- **Task prompt**:
Every line below from the one containing "Given: Select the hanging scarf thumbnail" through the one containing "Image resolution: width=958" must be transcribed exactly. Omit all lines outside that stretch.

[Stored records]
◆ ◆ ◆

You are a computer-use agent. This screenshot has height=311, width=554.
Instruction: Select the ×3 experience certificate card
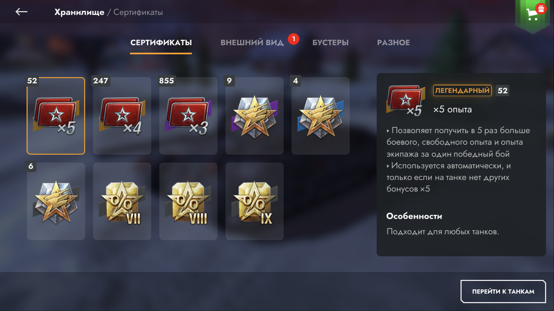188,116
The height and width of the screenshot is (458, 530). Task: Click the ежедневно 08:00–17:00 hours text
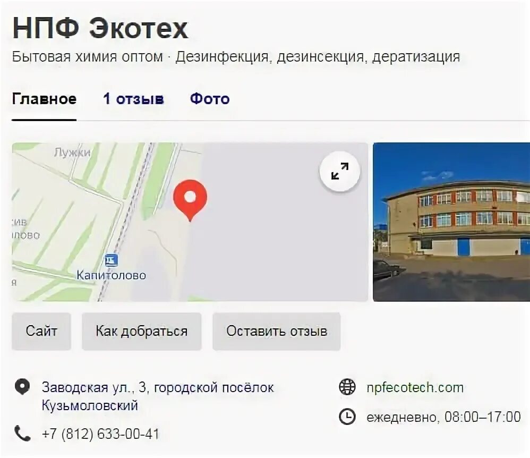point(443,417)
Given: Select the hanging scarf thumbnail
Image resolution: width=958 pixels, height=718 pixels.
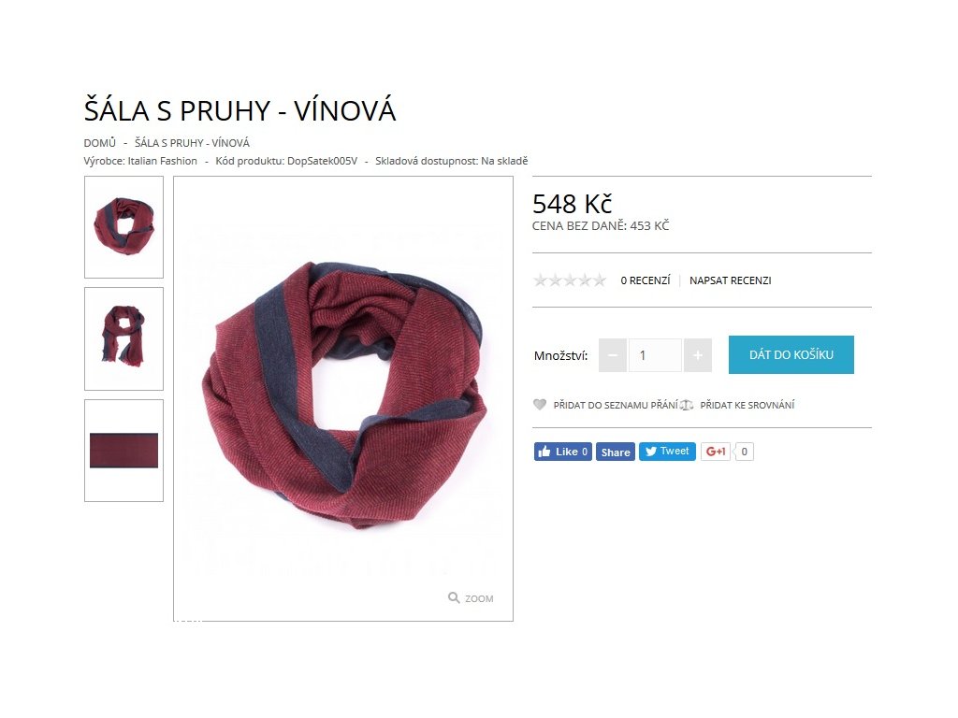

◆ ◆ ◆

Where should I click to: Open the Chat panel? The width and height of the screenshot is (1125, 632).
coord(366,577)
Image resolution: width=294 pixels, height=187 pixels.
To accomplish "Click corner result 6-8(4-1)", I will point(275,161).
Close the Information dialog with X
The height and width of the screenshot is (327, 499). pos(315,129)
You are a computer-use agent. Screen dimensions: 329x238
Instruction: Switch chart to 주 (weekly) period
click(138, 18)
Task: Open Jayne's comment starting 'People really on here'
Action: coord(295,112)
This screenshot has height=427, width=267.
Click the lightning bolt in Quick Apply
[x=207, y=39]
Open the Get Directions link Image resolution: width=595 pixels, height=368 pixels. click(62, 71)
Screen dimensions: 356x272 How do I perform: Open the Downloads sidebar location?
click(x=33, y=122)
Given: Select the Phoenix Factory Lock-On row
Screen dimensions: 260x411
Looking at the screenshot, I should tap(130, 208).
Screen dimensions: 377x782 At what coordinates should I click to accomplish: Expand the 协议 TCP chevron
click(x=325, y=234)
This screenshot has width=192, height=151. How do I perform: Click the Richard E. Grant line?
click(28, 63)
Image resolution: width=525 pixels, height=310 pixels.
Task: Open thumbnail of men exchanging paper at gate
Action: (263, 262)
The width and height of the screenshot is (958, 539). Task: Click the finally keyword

◆ ◆ ◆

- **Written response**:
Given: Select the hanging scarf thumbnail
Image resolution: width=958 pixels, height=718 pixels.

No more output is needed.